DIRECTIONS:
Each line holding the word "cell" must appear in the answer, copied from the entries.

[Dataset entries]
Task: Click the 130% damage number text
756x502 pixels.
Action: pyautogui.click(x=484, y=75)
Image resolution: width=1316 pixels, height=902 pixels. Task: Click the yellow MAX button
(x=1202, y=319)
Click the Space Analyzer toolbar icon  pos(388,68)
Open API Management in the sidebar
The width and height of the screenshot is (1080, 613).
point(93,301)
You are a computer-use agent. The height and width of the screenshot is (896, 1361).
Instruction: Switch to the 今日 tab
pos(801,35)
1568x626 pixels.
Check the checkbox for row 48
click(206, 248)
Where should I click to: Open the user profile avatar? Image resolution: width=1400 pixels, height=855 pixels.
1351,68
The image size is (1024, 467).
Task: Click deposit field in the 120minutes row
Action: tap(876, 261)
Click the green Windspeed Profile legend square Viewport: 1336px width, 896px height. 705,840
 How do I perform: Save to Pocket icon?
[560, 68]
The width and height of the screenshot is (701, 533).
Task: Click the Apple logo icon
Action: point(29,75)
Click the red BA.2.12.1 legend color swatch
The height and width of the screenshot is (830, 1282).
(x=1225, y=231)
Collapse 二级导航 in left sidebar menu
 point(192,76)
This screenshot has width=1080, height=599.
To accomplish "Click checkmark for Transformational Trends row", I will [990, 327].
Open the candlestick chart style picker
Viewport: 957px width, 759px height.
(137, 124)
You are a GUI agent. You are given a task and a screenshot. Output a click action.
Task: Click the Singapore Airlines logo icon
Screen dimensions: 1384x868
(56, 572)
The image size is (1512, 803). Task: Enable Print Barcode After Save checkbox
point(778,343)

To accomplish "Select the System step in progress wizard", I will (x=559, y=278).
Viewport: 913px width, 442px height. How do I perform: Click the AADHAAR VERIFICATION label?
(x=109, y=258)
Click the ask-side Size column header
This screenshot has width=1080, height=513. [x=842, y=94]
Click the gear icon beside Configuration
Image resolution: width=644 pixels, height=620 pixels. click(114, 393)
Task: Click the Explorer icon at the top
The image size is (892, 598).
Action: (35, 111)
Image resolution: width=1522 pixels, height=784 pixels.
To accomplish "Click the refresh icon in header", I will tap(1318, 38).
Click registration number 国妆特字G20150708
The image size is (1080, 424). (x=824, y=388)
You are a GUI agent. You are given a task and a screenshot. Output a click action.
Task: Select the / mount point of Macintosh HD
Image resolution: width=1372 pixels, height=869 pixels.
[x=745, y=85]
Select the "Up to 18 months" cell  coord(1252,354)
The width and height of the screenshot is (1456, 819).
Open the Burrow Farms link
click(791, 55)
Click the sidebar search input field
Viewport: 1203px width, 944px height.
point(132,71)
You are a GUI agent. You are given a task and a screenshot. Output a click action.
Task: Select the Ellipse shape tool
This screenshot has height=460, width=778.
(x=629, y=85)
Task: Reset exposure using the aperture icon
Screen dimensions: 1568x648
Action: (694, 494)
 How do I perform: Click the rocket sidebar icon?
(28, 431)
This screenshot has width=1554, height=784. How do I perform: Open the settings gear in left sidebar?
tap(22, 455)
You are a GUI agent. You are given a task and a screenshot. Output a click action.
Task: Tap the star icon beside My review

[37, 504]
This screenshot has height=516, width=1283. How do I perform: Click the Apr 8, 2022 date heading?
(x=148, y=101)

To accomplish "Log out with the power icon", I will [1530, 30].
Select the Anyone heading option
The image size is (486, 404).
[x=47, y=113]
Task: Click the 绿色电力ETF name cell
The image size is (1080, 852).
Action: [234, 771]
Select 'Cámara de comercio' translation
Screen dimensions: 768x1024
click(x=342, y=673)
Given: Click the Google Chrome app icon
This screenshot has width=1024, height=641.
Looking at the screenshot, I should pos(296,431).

ANSWER BELOW:
Select the "Up to 18 months" cell  coord(1252,354)
Task: Click the 绿色电力ETF name cell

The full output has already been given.